[Collected data]
★ ★ ★
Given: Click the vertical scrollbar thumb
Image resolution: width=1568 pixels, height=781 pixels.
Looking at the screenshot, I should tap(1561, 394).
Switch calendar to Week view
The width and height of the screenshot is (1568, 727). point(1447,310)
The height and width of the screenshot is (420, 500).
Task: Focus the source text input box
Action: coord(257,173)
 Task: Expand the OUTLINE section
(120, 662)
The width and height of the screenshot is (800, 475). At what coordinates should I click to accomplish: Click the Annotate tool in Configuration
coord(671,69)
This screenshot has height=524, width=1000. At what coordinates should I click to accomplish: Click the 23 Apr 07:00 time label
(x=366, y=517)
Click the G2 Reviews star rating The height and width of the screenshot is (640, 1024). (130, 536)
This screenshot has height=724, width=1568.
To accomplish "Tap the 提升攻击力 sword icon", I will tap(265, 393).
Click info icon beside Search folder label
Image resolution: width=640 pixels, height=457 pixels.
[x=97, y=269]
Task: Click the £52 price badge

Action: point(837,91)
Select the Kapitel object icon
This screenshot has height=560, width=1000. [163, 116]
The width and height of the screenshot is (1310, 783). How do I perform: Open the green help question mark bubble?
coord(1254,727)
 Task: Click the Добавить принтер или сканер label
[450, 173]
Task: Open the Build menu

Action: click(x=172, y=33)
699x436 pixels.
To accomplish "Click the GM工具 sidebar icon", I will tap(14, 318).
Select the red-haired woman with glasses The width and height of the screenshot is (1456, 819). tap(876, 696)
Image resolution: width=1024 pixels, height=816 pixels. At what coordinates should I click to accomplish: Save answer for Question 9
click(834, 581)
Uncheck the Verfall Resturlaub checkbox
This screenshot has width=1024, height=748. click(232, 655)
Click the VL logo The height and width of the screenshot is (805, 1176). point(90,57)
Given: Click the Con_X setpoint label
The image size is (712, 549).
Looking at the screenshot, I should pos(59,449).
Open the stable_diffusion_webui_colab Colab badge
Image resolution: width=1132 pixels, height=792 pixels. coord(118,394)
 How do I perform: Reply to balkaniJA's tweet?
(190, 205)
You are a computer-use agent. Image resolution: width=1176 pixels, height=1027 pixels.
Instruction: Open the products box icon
★ ★ ★
The problem
Each entry above is to be copied out exactly as written.

Task answer
Given: Click the vertical scrollbar thumb
Image resolution: width=1568 pixels, height=781 pixels.
Looking at the screenshot, I should tap(1561, 394).
Switch calendar to Week view
The width and height of the screenshot is (1568, 727). point(1447,310)
The height and width of the screenshot is (420, 500).
Task: Focus the source text input box
Action: coord(257,173)
 Task: Expand the OUTLINE section
(120, 662)
The width and height of the screenshot is (800, 475). At what coordinates should I click to accomplish: Click the Annotate tool in Configuration
coord(671,69)
This screenshot has height=524, width=1000. At what coordinates should I click to accomplish: Click the 23 Apr 07:00 time label
(x=366, y=517)
Click the G2 Reviews star rating The height and width of the screenshot is (640, 1024). (130, 536)
This screenshot has height=724, width=1568.
To accomplish "Tap the 提升攻击力 sword icon", I will tap(265, 393).
Click info icon beside Search folder label
Image resolution: width=640 pixels, height=457 pixels.
[x=97, y=269]
Task: Click the £52 price badge

Action: point(837,91)
Select the Kapitel object icon
This screenshot has height=560, width=1000. [163, 116]
The width and height of the screenshot is (1310, 783). How do I perform: Open the green help question mark bubble?
coord(1254,727)
 Task: Click the Добавить принтер или сканер label
[450, 173]
Task: Open the Build menu

Action: click(x=172, y=33)
699x436 pixels.
To accomplish "Click the GM工具 sidebar icon", I will tap(14, 318).
Select the red-haired woman with glasses The width and height of the screenshot is (1456, 819). tap(876, 696)
Image resolution: width=1024 pixels, height=816 pixels. At what coordinates should I click to accomplish: Save answer for Question 9
click(834, 581)
Uncheck the Verfall Resturlaub checkbox
This screenshot has width=1024, height=748. click(232, 655)
Click the VL logo The height and width of the screenshot is (805, 1176). point(90,57)
Given: Click the Con_X setpoint label
The image size is (712, 549).
Looking at the screenshot, I should pos(59,449).
Open the stable_diffusion_webui_colab Colab badge
Image resolution: width=1132 pixels, height=792 pixels. coord(118,394)
 How do I perform: Reply to balkaniJA's tweet?
(190, 205)
You are a computer-use agent. Image resolution: width=1176 pixels, height=1027 pixels.
Instruction: Open the products box icon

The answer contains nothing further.